I’m sure this idea is old hat to those whose job it is to impair our judgement deliberately, in favour of their brand of impulse purchase. I’ve long wanted to join some kind of lifestyle cooperative to push back against this sort of thing, and use this science for my own interests.
People who used to work from home will become lost in constantly reorganizing their shelves.
What are you trying to say?
It’s not always worth it: trying to objectively identify the best flavor of chewing gum at the checkout takes an inordinate amount of mental resources. As one who is perpetually agonizing over optimizable minutiae, sometimes it is good to let go and say “oooooh! Orange Ultra Burst seems to promise excitement!”
In practice, living in such a cooperative means you never have to set foot in such places, or if you do, it’s once a month and you only have money to buy what’s on the list. That works wonders for self control.
It’s too bad that enormous aftermarket battery packs don’t seem to be available.
It’s called “crystal meth”.
Where does the rechargeable battery come in? The research documents ego depletion, but said nothing about ego replenishment. As far as we can tell from this piece, willpower is more like a disposable carbon battery. Though I’d love to see a group of ego depleted people given various kinds of strokes and then be tempted with cookies.

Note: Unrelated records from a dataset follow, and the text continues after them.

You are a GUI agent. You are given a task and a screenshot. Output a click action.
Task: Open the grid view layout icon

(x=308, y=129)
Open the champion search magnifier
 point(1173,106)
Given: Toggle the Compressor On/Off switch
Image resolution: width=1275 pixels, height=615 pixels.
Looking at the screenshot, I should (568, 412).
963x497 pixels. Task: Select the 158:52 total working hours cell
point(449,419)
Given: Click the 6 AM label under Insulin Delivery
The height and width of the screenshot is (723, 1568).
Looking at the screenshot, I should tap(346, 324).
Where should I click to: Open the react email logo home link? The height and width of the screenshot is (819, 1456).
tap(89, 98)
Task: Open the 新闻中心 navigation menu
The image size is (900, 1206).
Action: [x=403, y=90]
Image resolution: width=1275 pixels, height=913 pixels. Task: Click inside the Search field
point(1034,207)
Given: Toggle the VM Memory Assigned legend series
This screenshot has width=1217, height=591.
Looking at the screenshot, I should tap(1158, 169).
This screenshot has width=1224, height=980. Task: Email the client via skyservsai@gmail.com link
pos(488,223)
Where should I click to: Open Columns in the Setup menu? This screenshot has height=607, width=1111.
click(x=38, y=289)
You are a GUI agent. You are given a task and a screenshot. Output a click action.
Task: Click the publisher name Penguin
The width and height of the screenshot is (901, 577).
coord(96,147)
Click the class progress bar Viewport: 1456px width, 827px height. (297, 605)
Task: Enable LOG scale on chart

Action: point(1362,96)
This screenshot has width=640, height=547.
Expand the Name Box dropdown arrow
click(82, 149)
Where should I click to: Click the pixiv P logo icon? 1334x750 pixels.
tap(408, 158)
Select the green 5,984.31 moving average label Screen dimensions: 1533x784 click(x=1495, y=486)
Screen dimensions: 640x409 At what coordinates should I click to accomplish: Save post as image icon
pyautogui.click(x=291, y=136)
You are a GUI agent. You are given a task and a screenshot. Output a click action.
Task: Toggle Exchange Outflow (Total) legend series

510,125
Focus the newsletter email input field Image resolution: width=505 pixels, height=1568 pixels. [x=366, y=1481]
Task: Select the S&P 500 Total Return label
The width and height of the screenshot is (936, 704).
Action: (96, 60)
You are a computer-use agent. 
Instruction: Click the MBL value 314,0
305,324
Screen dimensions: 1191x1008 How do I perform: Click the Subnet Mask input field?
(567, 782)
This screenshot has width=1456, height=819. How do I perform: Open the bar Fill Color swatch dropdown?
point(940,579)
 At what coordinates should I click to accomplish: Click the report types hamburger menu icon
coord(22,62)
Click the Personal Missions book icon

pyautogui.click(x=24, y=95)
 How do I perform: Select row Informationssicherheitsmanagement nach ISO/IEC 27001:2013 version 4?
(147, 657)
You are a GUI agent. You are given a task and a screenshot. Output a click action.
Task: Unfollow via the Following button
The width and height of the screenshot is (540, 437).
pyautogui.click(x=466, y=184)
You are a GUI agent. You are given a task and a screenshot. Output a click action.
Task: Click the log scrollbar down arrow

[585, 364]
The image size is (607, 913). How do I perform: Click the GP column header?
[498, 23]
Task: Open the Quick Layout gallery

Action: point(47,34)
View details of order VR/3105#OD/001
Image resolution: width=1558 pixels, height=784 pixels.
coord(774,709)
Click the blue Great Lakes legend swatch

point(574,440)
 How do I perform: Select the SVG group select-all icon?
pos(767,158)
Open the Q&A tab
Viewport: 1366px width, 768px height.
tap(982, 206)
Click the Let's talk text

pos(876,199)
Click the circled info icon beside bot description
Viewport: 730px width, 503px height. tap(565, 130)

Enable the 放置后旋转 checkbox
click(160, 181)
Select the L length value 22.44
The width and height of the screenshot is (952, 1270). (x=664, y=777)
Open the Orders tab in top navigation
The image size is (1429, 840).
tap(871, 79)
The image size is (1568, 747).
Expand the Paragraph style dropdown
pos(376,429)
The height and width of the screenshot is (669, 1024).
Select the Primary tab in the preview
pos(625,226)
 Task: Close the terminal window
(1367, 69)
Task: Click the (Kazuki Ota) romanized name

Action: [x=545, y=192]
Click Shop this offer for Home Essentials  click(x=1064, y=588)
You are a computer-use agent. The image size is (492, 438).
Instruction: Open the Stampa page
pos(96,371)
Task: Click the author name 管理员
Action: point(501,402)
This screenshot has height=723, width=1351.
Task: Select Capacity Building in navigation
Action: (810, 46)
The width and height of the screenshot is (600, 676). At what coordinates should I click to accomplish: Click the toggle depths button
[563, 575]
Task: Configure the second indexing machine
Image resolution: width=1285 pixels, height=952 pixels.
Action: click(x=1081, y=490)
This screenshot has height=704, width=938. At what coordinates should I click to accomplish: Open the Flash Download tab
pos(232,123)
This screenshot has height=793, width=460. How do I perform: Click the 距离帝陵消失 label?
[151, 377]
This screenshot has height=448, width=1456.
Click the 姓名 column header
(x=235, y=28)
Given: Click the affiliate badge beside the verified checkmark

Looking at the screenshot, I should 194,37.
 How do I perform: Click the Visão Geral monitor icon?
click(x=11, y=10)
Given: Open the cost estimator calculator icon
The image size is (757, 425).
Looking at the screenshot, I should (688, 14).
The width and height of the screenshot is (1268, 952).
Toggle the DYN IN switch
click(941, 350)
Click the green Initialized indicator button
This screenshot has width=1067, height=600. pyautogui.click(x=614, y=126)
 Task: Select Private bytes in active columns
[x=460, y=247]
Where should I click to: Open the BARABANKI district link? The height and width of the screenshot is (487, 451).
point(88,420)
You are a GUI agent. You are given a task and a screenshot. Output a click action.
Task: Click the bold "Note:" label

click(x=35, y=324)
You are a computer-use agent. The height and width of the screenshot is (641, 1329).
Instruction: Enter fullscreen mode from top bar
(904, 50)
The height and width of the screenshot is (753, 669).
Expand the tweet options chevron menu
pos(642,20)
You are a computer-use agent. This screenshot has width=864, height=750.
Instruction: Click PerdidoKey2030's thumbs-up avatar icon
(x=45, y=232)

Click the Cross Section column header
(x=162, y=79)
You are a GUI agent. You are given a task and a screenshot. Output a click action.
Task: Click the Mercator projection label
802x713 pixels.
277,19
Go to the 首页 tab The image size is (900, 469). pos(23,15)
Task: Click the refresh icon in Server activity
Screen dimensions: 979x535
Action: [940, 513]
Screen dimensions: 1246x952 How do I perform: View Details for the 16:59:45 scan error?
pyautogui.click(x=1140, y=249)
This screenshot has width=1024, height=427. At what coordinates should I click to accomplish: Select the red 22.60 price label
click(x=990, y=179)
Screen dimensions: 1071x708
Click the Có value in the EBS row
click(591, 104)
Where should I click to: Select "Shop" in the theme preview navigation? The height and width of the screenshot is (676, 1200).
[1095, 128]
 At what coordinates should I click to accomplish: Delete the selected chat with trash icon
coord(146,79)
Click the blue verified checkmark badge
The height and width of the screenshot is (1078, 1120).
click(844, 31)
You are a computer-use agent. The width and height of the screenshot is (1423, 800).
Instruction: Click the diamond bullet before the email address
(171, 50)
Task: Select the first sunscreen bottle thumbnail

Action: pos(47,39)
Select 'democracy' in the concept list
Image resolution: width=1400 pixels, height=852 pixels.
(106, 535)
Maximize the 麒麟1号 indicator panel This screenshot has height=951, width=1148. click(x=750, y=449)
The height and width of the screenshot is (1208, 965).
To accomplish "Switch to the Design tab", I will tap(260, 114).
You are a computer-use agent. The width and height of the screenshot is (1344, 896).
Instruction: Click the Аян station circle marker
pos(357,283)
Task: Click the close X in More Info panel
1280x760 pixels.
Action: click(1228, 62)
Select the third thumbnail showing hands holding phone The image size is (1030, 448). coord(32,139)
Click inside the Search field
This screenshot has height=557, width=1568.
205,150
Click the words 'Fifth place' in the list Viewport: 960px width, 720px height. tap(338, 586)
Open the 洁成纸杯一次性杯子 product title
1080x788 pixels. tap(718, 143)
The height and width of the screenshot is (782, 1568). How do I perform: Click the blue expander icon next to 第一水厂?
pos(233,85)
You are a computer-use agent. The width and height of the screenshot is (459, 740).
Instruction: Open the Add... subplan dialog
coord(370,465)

Maybe it’s the lack of methylation; but I’ve found amphetamines to be of essentially zero use with respect to willpower. You are more likely to focus intensely on some more or less arbitrary distraction, rather than toy idly with it; but that’s the (rather unhelpful) extent of it.
(On a largely unrelated matter, isn’t Mordin Solus a really bad example in the above article? His whole story arc is him struggling with the psychological aftermath of working on a potentially-justified-but-arguably-monstrous biological warfare program. )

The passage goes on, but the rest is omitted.